Alhamdulillah semua planning berjalan baik. Dari Ansor dapat dukungan dana untuk sewa tenda dan takjil buka puasa. Tokoh masyarakat sangat antusias mendukung acara itu. Ibu-ibu dengan semangat merancang menu buka puasa untuk para tamu, yang diperkirakan sampai 500 orang. Bapak-bapak merancang di mana harus dibuat tempat wudlu darurat supaya orang tidak berjubel ketika ambil air wudlu untuk jamaah ashar bersama sang wagub yang juga ketua PBNU itu. Anak-anak muda remaja masjid sibuk merancang lokasi untuk parkir kendaraan tamu dan rombongan Gus Ipul, sekaligus membagi personil siapa harus bertugas di mana. Seksi perlengkapan sibuk menelpon pesan tenda dan sound system. Sekretaris ta’mir di depan laptopnya membuat undangan untuk diumumkan di masjid-masjid sekitar, juga pemberitahuan ke sekolah-sekolah di desa kami untuk mempersiapkan murid-muridnya untuk menyambut kedatangan sang tamu. Jadilah serambi masjid malam itu seperti pasar malam, ramai. Kami begadang sampai jam 12 malam. Tak terasa sudah masuk hari Kamis, H-3 acara.

Kamis malam kami berkumpul lagi untuk checking kesiapan. Semua berjalan dengan baik. Tenda dan soundsystem sudah terpesan dan siap dipasang Jum’at jam 2 siang. Seksi konsumsi akhirnya menyerah, tidak sanggup kalau harus masak sendiri, dan akhirnya pesan di katering saja. Sekretaris sudah membawa segepok undangan yang akan dibagikan besok. Dus, 90 persen kami sudah siap menyambut kedatangan Gus Ipul.

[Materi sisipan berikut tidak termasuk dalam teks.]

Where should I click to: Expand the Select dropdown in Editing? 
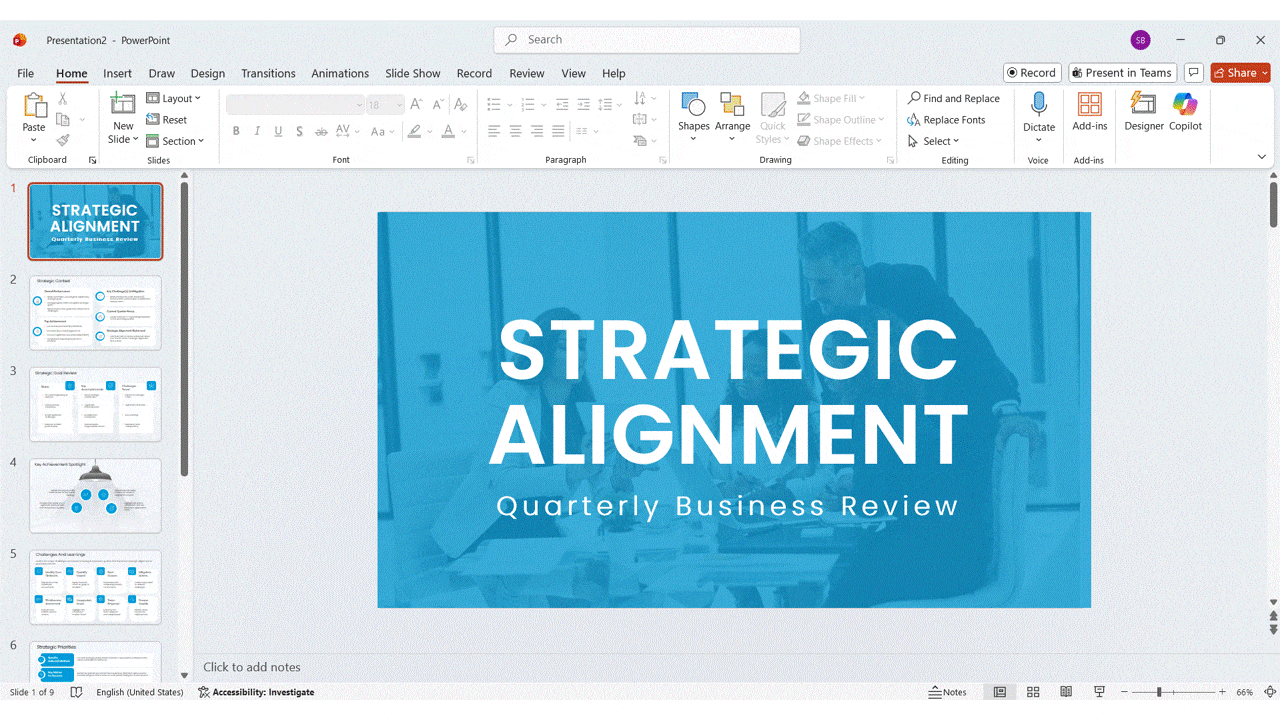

Lega rasanya ketika persiapan lancar dan beres. Walau itu dicapai lewat kerja keras dan harus pontang panting. Walau malam itu rapat jam 10 sudah selesai, namun teman-teman belum mau pulang. Mereka sibuk membicarakan apa yang terjadi. “Kita seperti dapat lailatul Qadar saja, kedatangan Gus Ipul dalam waktu yang sangat mendadak dan tanpa disangka-sangka. Mudah-mudahan membawa berkah.”, ujar salah satu teman pengurus ta’mir. Dan setelah itu masing-masing sibuk mengutarakan skenarionya apa yang akan dilakukan ketika bertemu pak wagub dua hari lagi. Sekretaris ta’mir menyodorkan proposal untuk saya baca dan tanda-tangani: minta bantuan untuk meneruskan membangun teras belakang masjid yang belum selesai dan persiapan gedung untuk TPQ, “Siapa tahu direspon sama Gus-nya, Mas,” katanya sambil nyengir. Ya..ya...ya...., semua teman yang lain mengamini. Lagi, jam 12 malam kami baru pulang dari masjid.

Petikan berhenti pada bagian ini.